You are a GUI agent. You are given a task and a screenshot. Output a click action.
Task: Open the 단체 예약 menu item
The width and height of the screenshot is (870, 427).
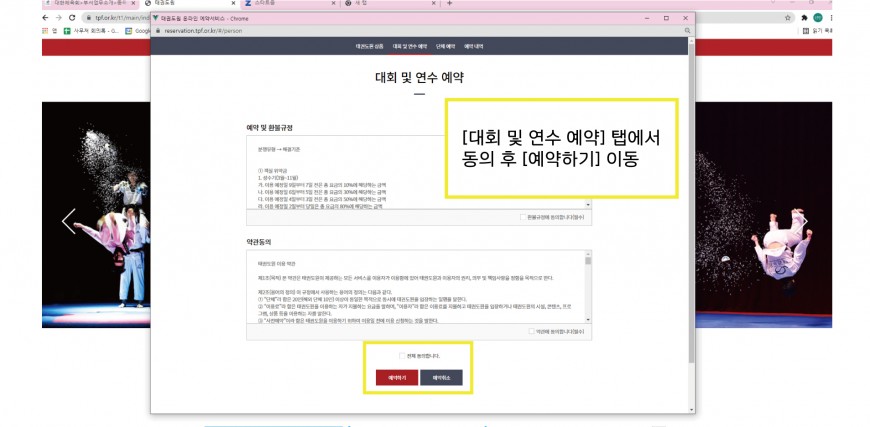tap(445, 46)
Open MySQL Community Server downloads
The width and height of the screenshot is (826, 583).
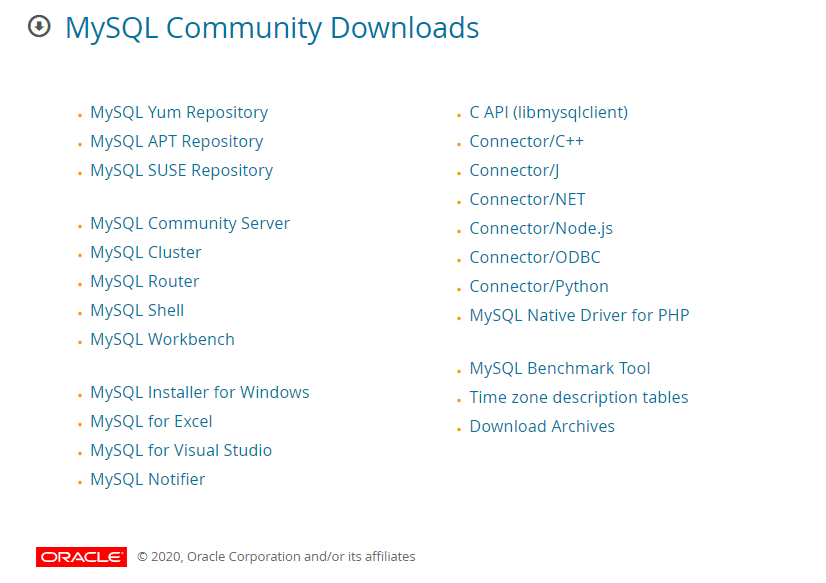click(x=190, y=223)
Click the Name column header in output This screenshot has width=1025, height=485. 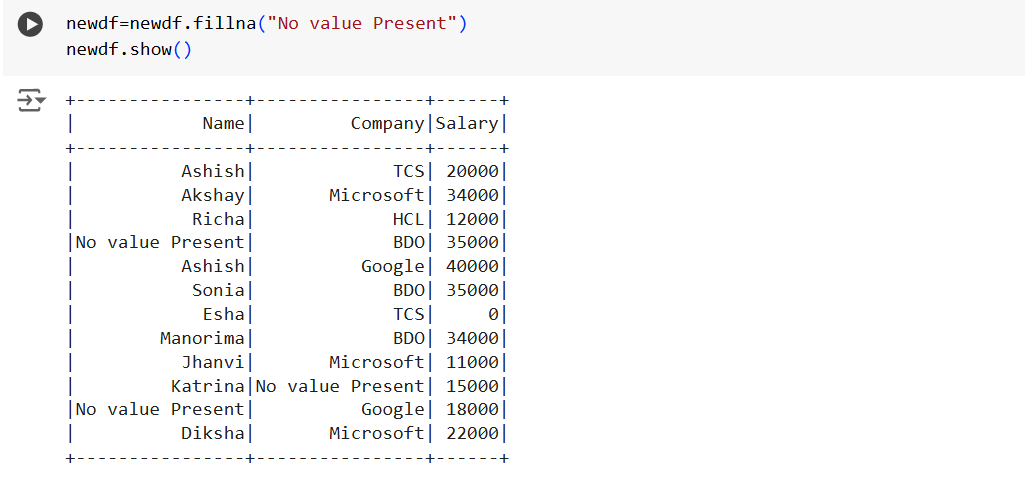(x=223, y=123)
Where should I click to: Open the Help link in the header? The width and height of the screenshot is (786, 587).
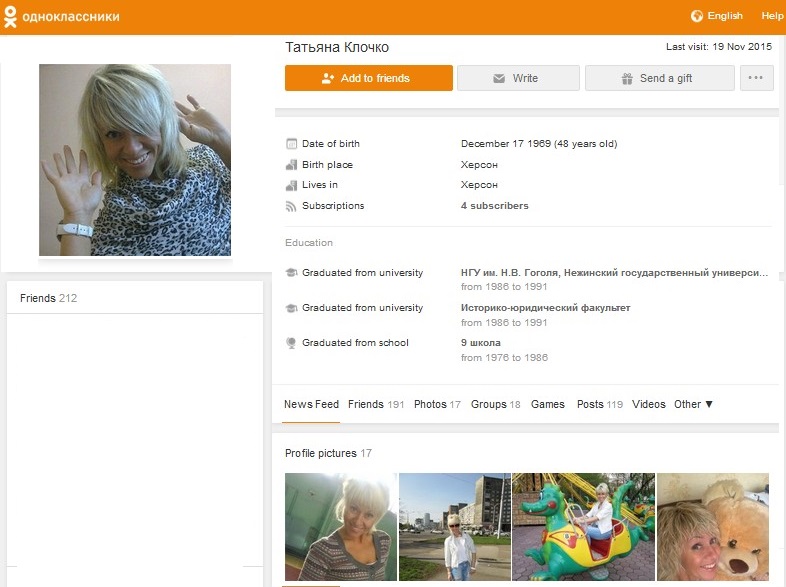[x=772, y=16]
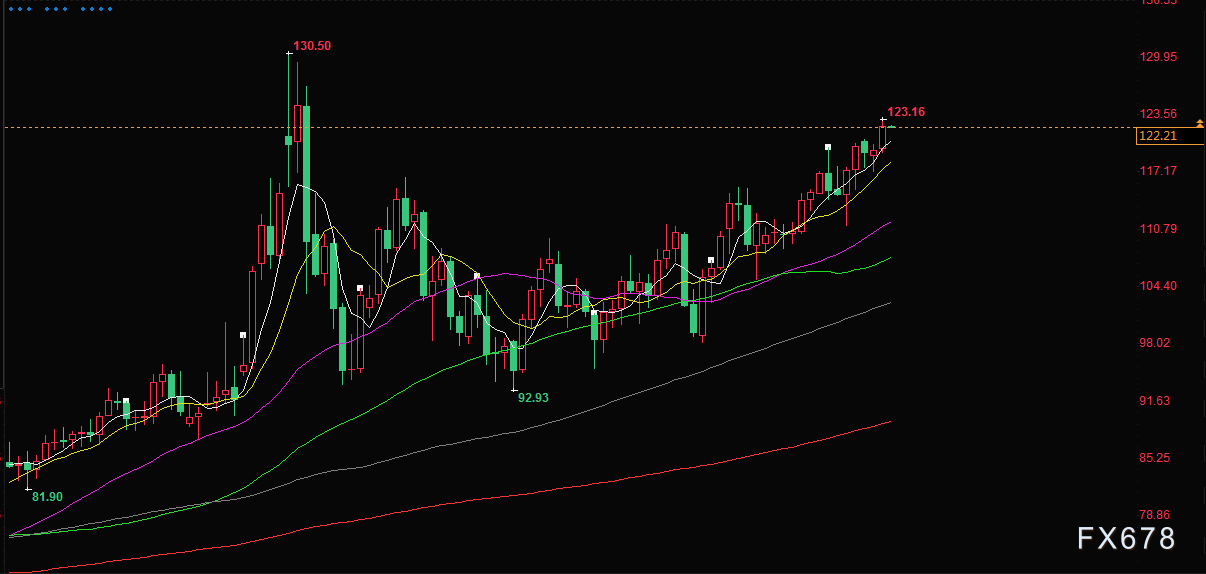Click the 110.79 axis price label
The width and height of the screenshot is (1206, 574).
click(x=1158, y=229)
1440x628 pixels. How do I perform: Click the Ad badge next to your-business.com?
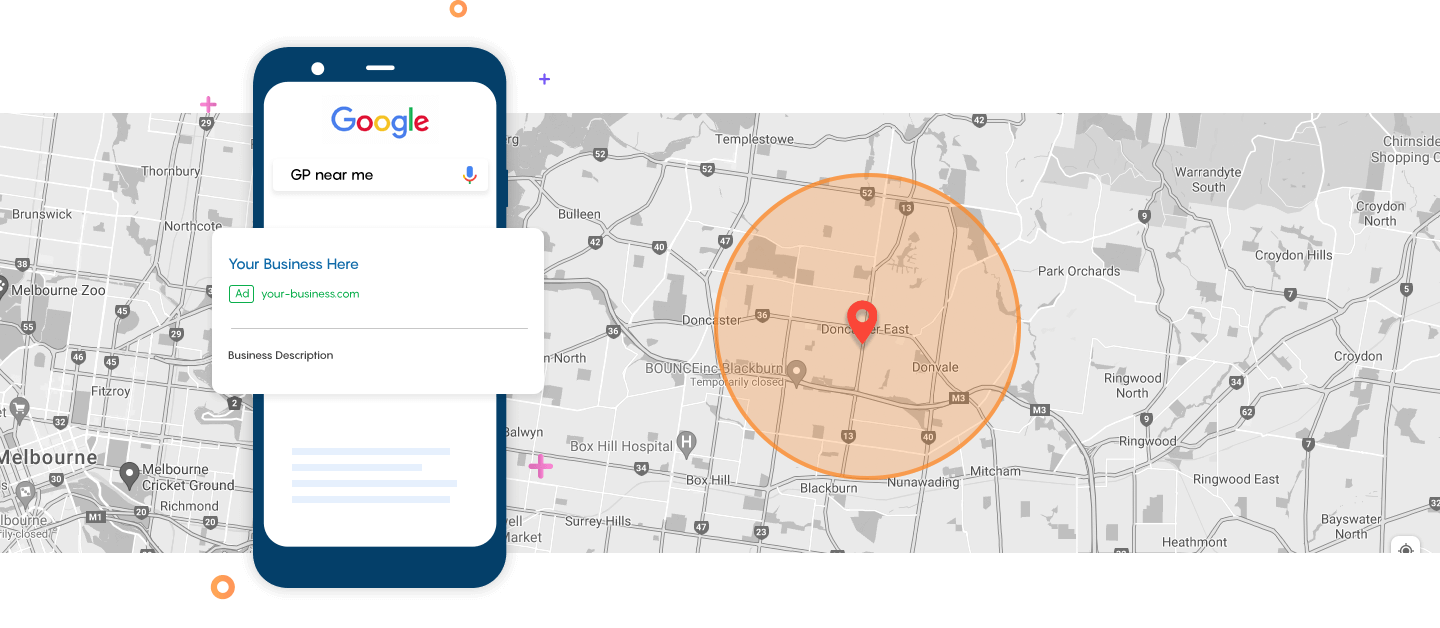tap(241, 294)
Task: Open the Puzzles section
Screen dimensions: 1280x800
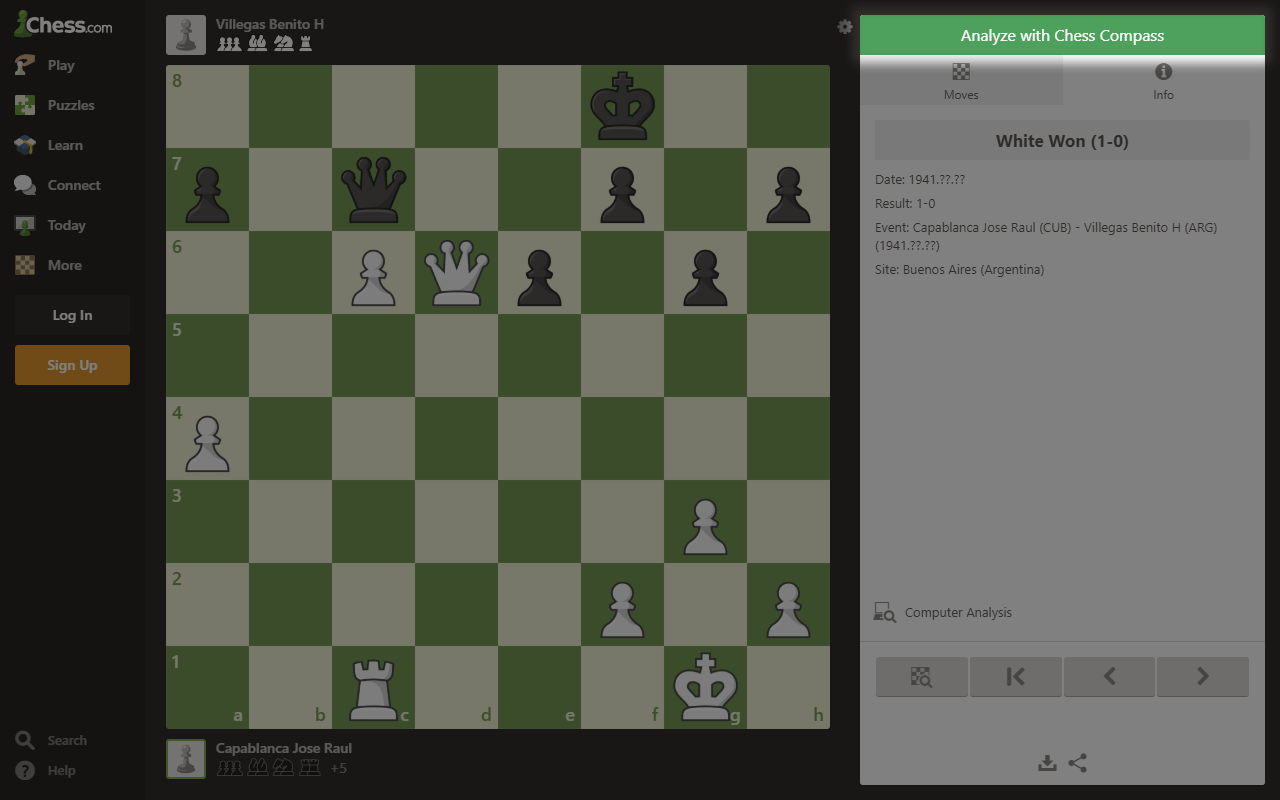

☆ ☆ ☆ ☆ ☆ ☆ ☆

_WHAT IS EXPECTED_. Nothing but the lines from the one containing "Where should I" through the last line of the data should appear in the answer, copied exactly, with pictures excluded.

_RESPONSE TO THIS TASK_.
Where should I click to: Open the Help link in the header? The width and height of the screenshot is (786, 587).
[x=772, y=16]
Click the 110.79 axis price label
The width and height of the screenshot is (1206, 574).
click(x=1158, y=229)
1440x628 pixels. How do I perform: Click the Ad badge next to your-business.com?
tap(241, 294)
Task: Open the Puzzles section
Screen dimensions: 1280x800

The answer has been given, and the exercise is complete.